Robert Millikan, a former president of the California Institute of Technology in Pasadena and the winner of the Nobel Prize in Physics in 1923, was another proponent of the philosophy (such as it was) that Southern California stood as a bulwark of racial purity. He argued that Southern California was "as England [was] two hundred years ago, the Westernmost outpost of Nordic civilization."
The Los Angeles historian Mike Davis has written that the city in the early part of the twentieth century "distinguished itself as a national, even world center of Aryan revival in contrast to the immigrant dominated industrial cities of the East."
The hypocrisy and ludicrousness of this, in a region filled with brown-skinned people -- and with major streets named for Francisco Sepulveda, Andres Pico, and other rancheros -- was somehow overlooked. Millikan even urged that Los Angeles rebuff Italians and other ethnic Europeans who might want to resettle from the cities back East, as the city had the "exceptional opportunity" to be "twice as Anglo-Saxon" as any other great U.S. city.
The architecture and emerging lifestyle of Los Angeles, meanwhile, were nothing if not Mediterranean. As Davis, the historian, wrote: "Southern California, in other words, was [to be] a Mediterranean land without any pesty Mediterranean immigrants to cause discontent."
It is doubtful that anyone of any class or color, who emigrated in any decade, would say that Charles Nordhoff's California -- the tropical land that was restorative and never "enervating," that had "strange customs" but no lawlessness -- is what they discovered upon arrival. But this vision of paradise was especially far from the Southern California of the Boys of Crenshaw.
Blacks began arriving in the L.A. area early in the twentieth century, in trickles at first. They came for the same reasons as other migrants: a fresh start, a conviction that they would find something better than what they left behind.
Some were lured by the chamber of commerce-packaged dream, the booster copy produced by Nordhoff and his heirs. (Although not, of course, by the tracts recommending California as an Aryan refuge.) Many others were attracted by entreaties from relatives who had already moved there, newcomers to California who sold the state with the zeal of religious converts.
In 1920, Mallie McGriff Robinson, the daughter of freed slaves, was living as a tenant on a plantation in rural Georgia with her five children. Her philandering husband had moved out. A woman of energy, ambition, and, by the norms of her time, an advanced education -- sixth grade -- she was not content to raise her children where they had no prospects for bettering their lives.
On May 21, 1920, she loaded her possessions and her family into a buggy and headed for the train station in Cairo, Georgia, near the Florida state line.

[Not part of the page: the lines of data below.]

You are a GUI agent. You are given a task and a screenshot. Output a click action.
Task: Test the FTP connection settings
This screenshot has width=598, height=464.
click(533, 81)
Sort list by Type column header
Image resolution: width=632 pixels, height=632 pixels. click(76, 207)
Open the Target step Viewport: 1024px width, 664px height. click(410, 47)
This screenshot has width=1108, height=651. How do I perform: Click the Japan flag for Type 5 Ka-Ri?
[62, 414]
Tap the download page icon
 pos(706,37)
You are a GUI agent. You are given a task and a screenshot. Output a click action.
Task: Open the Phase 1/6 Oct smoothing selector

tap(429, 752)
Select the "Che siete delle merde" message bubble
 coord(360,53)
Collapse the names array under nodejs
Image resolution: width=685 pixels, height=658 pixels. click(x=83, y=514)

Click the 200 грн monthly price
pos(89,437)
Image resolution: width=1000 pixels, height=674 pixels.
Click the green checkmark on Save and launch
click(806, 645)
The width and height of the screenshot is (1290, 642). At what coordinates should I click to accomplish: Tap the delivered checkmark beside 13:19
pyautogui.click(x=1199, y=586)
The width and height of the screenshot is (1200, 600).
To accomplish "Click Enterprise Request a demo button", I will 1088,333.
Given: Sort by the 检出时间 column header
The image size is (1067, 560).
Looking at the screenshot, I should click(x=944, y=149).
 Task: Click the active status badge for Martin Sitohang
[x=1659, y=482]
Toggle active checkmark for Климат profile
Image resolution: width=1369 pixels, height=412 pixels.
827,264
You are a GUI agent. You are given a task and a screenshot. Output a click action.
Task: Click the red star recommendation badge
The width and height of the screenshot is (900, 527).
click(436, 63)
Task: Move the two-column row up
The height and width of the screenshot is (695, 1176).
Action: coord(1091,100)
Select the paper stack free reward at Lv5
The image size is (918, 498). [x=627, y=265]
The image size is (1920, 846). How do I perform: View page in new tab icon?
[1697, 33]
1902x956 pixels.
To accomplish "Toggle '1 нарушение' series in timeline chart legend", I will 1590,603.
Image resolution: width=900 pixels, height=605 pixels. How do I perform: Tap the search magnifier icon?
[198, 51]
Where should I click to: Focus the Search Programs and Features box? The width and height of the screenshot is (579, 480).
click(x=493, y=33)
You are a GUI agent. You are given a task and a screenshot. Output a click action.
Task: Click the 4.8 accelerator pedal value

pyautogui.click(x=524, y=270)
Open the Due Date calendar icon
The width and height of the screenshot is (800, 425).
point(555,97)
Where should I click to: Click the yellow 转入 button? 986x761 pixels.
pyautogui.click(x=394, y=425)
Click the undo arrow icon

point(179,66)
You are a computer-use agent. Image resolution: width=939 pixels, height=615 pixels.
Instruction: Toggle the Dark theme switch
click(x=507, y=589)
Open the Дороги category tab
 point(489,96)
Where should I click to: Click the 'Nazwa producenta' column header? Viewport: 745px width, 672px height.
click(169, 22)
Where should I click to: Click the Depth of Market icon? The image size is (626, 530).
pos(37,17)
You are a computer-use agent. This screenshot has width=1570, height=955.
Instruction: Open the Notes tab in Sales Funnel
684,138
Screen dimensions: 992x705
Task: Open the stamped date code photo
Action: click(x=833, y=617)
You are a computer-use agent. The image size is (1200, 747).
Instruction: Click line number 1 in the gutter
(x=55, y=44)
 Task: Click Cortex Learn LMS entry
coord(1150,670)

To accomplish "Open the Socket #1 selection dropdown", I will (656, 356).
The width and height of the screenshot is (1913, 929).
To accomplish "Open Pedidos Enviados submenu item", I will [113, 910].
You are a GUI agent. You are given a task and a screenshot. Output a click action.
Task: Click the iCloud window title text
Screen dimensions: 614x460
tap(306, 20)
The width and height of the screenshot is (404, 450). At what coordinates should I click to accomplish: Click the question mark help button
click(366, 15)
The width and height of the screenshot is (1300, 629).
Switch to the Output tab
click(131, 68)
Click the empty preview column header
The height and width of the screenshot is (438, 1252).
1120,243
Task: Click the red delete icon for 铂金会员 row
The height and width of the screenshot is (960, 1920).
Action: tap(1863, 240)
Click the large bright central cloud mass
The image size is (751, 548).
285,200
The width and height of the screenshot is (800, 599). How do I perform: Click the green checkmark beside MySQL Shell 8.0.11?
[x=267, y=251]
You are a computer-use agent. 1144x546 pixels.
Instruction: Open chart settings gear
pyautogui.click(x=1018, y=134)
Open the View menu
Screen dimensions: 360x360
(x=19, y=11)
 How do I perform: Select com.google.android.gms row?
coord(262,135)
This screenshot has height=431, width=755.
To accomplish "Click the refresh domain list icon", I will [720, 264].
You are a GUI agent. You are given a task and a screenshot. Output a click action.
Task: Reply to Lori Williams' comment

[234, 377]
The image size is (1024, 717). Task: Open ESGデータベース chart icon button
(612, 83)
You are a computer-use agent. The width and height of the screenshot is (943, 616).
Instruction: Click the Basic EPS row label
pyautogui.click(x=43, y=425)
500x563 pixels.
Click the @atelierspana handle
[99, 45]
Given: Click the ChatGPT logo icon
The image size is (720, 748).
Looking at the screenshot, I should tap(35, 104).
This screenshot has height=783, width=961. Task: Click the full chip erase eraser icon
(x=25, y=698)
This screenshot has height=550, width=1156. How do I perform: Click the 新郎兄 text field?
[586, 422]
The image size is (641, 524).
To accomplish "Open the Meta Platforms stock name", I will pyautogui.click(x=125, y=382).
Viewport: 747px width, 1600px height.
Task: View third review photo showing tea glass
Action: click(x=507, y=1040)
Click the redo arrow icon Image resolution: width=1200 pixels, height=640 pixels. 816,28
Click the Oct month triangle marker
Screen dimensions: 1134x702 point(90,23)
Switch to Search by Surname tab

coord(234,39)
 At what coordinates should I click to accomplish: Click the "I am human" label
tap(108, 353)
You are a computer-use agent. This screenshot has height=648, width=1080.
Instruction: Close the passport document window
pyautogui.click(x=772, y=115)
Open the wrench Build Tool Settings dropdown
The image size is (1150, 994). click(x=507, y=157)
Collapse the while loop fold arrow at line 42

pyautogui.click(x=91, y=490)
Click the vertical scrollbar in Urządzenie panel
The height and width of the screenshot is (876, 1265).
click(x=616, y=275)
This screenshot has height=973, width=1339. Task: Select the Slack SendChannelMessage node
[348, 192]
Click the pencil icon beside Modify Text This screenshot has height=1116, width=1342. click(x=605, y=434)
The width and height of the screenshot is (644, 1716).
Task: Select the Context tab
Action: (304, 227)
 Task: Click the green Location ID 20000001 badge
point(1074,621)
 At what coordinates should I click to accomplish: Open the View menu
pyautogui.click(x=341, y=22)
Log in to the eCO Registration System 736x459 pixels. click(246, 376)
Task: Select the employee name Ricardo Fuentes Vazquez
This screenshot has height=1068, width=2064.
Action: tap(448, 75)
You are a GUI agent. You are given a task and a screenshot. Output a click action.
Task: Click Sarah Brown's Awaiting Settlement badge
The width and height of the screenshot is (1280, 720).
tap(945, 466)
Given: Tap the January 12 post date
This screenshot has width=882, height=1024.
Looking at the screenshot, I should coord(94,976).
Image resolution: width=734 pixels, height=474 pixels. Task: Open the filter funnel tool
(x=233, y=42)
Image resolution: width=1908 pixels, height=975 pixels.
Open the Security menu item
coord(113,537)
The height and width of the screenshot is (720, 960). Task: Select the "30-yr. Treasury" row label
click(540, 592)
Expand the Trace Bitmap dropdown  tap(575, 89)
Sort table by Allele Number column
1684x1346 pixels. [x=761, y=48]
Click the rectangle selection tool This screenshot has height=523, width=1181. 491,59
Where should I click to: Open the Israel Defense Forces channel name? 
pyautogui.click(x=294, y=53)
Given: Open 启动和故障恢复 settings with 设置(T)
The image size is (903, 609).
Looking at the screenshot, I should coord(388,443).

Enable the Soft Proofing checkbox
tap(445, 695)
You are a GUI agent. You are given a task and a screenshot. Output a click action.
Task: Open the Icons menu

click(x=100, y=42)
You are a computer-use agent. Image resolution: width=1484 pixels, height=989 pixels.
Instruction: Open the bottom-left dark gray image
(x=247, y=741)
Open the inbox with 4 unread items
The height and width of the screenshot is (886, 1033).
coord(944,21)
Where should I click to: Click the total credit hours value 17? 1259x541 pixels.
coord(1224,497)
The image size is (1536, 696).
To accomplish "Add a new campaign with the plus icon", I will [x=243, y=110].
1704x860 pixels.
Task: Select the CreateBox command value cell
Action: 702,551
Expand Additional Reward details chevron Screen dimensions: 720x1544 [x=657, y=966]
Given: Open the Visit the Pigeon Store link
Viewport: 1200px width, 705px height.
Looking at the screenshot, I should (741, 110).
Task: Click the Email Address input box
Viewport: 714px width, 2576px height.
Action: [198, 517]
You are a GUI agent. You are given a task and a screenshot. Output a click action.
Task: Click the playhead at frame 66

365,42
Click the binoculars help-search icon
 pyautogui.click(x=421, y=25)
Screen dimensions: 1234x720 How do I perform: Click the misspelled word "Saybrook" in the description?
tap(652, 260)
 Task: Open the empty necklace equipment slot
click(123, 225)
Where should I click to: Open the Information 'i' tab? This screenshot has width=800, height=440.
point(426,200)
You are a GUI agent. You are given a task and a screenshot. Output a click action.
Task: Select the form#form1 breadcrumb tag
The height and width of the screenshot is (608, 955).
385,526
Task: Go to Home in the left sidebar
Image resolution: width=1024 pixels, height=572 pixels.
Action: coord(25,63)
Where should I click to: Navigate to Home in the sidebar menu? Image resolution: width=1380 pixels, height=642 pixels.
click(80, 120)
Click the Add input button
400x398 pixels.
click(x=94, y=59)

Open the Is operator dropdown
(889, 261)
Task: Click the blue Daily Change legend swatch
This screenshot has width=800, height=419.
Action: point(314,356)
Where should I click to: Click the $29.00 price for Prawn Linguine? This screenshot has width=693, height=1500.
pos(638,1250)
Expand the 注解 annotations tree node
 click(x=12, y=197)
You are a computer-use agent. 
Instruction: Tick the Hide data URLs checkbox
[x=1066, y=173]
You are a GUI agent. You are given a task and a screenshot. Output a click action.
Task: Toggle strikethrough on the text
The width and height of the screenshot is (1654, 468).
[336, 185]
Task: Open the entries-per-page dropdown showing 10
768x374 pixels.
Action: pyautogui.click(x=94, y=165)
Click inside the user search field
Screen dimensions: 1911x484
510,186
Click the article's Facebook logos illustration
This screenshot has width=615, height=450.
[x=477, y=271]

The youngest of her children, just eighteen months old, was Jack -- Jackie Robinson -- the future baseball star, soon to become a child of Southern California.
In his 1997 biography of Jackie Robinson, Arnold Rampersad recounts how the Robinsons came to point themselves west. The story is in many ways the classic tale of westward migration: California as the bailout from a hopeless situation, the land of rebirth and renewal.
"A way out for Mallie came with a visit to Grady County by Burton Thomas, her half brother, who had emigrated to Southern California," Rampersad wrote. "Elegantly garbed and exuding an air of settled prosperity, Burton expounded to one and all on the wonders of the West. 'If you want to get closer to heaven,' he liked to brag, 'visit California.'"
That first small wave of blacks who came to Los Angeles did find greater opportunity than they had left behind. With the city still thinly settled, people with skills and energy were desperately needed, and initiative could pay off regardless of your skin color. One black man at the turn of the century worked his way up from ranch hand to real estate speculator and was said to be worth $1 million. Blacks earned far better wages than they could down South. Their neighborhoods were planted, just like those of the white folks, with tall palms, cypress and pepper trees, and all sorts of other flora imported from Europe and South America.
Mallie Robinson settled her family in Pasadena, just north of Los Angeles. On the day she arrived, she wrote to relatives back in Georgia that seeing California for the first time was "the most beautiful sight of my whole life."
She got work as a domestic -- working hard, nights and days -- and was rewarded for it, ultimately owning not only her own home but two others on her street.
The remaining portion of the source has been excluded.